In der Flugausbildung wird der batterie-elektrische Velis Electro mit einer Flugdauer von ca. 50 Minuten plus Reserve vorerst in den ersten 10 bis 15 Stunden ab-initio eingesetzt. Anschließend werden die Flugschüler auf die konventionell angetriebenen Vereinsmaschinen umgeschult, auf denen dann die weiteren Missions bis zur Prüfung absolviert werden. „Gerade in den ersten praktischen Ausbildungsmodulen zeigen sich die Vorteile des Velis Electro“, erläutert Ausbildungsleiter Simon Grimm. „Beginnend mit dem Ground-Schooling und ersten Rollbewegungen, bei denen der Motor nur dann läuft, wenn man ihn auch braucht, aber vor allem während der ersten Platzrunden am Heimatflugplatz mit den dabei  niedrigen Flughöhen ist der Einsatz des Elektroflugzeuges mit lediglich 60 dB maximaler Lärmemission ein klares Argument – auch im Dialog mit den Anrainern des Airports“. Am City Airport Mannheim „tankt“ der Velis Electro 100% nachhaltigen Sonnenstrom über eine auf den Hangardächern installierte PV-Anlage. Auch die Flug-Lade-Zeiten im Verhältnis 1-zu-1 stellen im Ausbildungsbetrieb keine Einschränkungen dar. „Wir rollen nach der Abschlusslandung direkt zum extra für uns installierten Ladepunkt am City Airport und hängen den Flieger an den Strom. In der Zeitspanne von De-Briefing mit dem Vorgänger und der Vorflugkontrolle durch den nächsten Schüler ist der Velis Electro dann auch schon wieder bereit für die nächste Mission“, so Grimm. Mit den benachbarten Flugplätzen Speyer und Worms, die vom BPFV e. V. meist für die ersten Landungen an fremden Plätzen in der Ausbildung genutzt werden, konnten Sonderkonditionen, wie z. B. ein kostenfreies Landen, vereinbart werden. Ein weiterer Plus-Punkt in Sachen Ausbildungskosten. Selbst die an Flugplätzen bestehenden Betriebseinschränkungen aufgrund Lärmschutzverordnungen durch den Schulbetrieb könnten mit dem flüsterleisen Velis Electro aufgeweicht oder gar aufgehoben werden, so der Plan.

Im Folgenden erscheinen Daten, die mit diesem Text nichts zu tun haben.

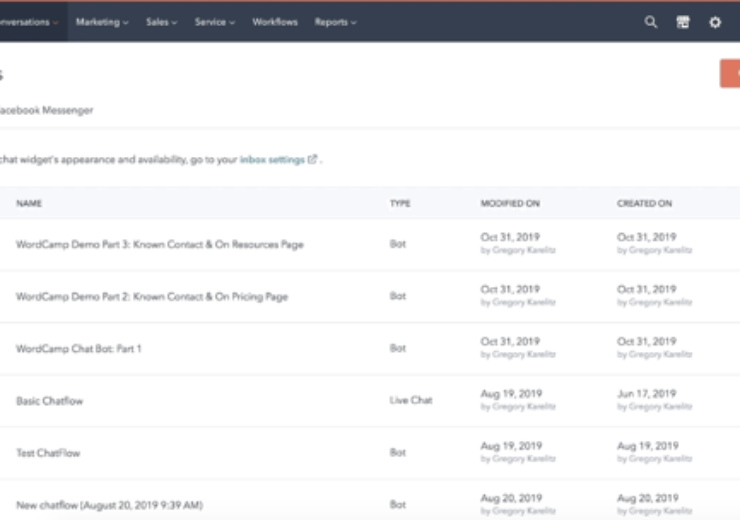The image size is (740, 520).
Task: Expand the Marketing dropdown menu
Action: [102, 22]
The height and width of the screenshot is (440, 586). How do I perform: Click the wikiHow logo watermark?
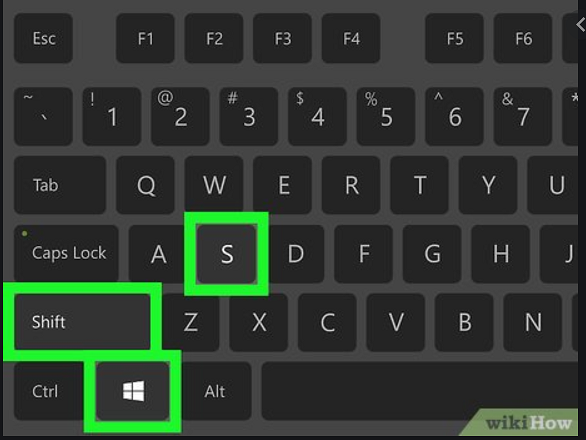coord(528,423)
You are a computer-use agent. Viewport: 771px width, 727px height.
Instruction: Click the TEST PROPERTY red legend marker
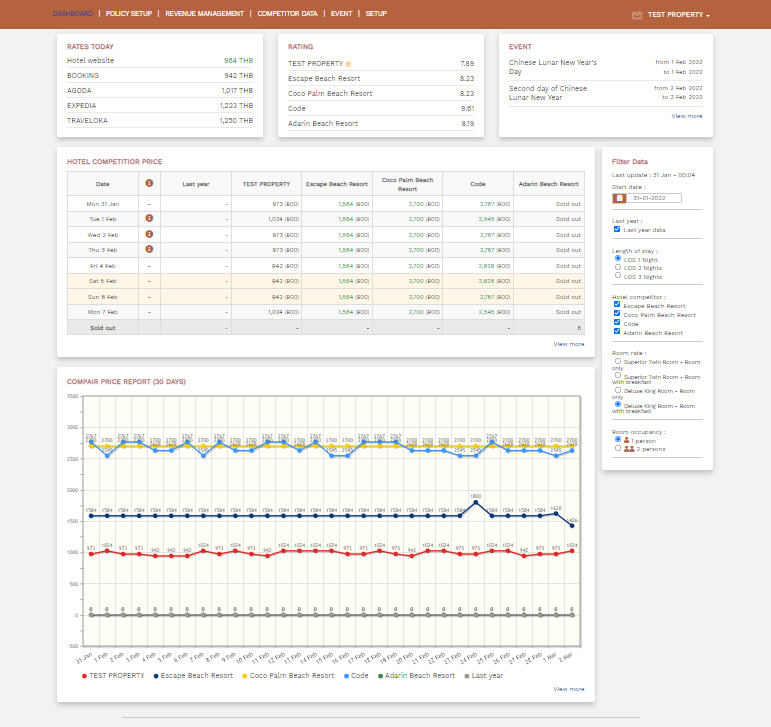(x=84, y=676)
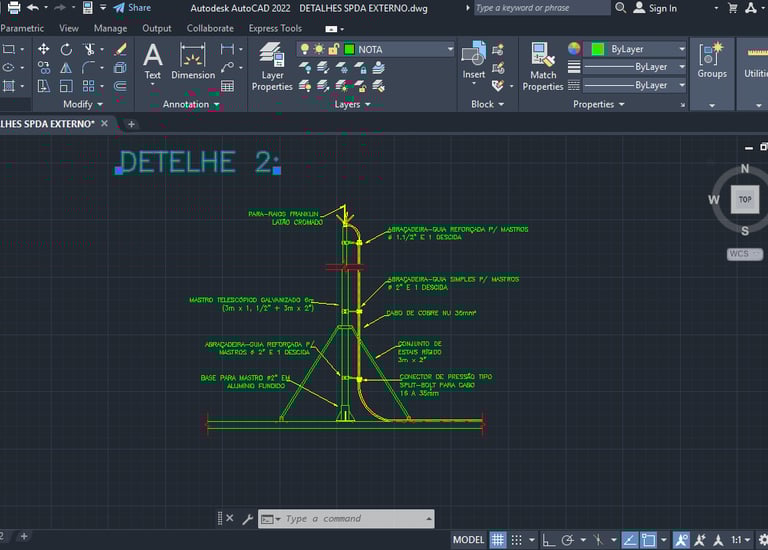This screenshot has height=550, width=768.
Task: Click the Share button
Action: point(131,8)
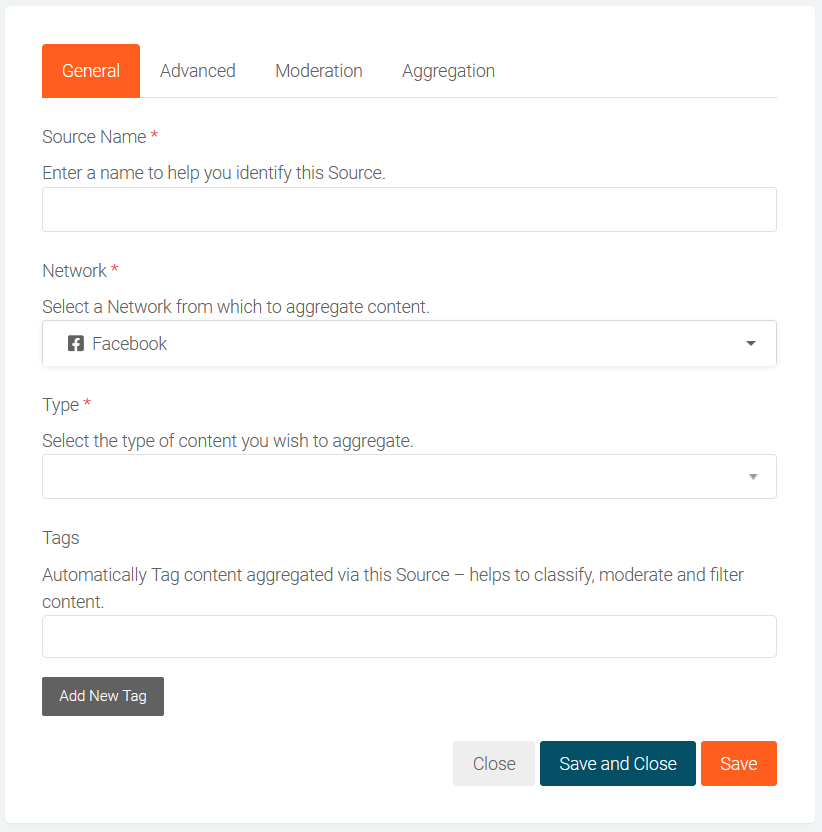Viewport: 822px width, 832px height.
Task: Click the grey Close button
Action: 493,764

Das Flugzeug wird dem BPFV e. V. von der ebenfalls in Mannheim ansässigen Firma „Green Aviation Hub“ zur Verfügung gestellt, welche nicht nur als Pipistrel-Vertriebspartner für den deutschen Markt, sondern auch als deutscher Kontakt für das, insbesondere für Flugvereine interessante, all-inclusive Leasingangebot von Green Aerolease aus Frankreich arbeitet. Darüber hinaus bietet die Firma die zur Führung eines Velis Electro nötigen Unterschiedsschulungen für PPL-A Lizenzinhaber an, führt Fortbildungen für Rettungskräfte durch, hält Fach-Vorträge zur Elektrifizierung der Allgemeinen Luftfahrt und hält das Flugzeug natürlich auf Anfrage für Veranstaltungen und Interessenten bereit. „Die Trailer-Fähigkeit des Velis Electro bietet uns die Möglichkeit, in ganz Deutschland die Vorteile eines Elektroflugzeuges erlebbar zu machen“, weiß Marcus Weber, einer von drei Geschäftsführern des Green Aviation Hub, zu berichten. „Unser Ziel ist es, in den kommenden 5 Jahren ein flächendeckendes Ladenetz für Elektroflugzeuge in Deutschland zu etablieren“. Mit der in Kürze zu erwartenden Standardisierung auf den CCS2-Steckerstandard und der damit verbundenen Nutzungsmöglichkeit von Ladepunkten durch Flugzeuge und Fahrzeuge erhofft man sich einen weiteren Aufschwung.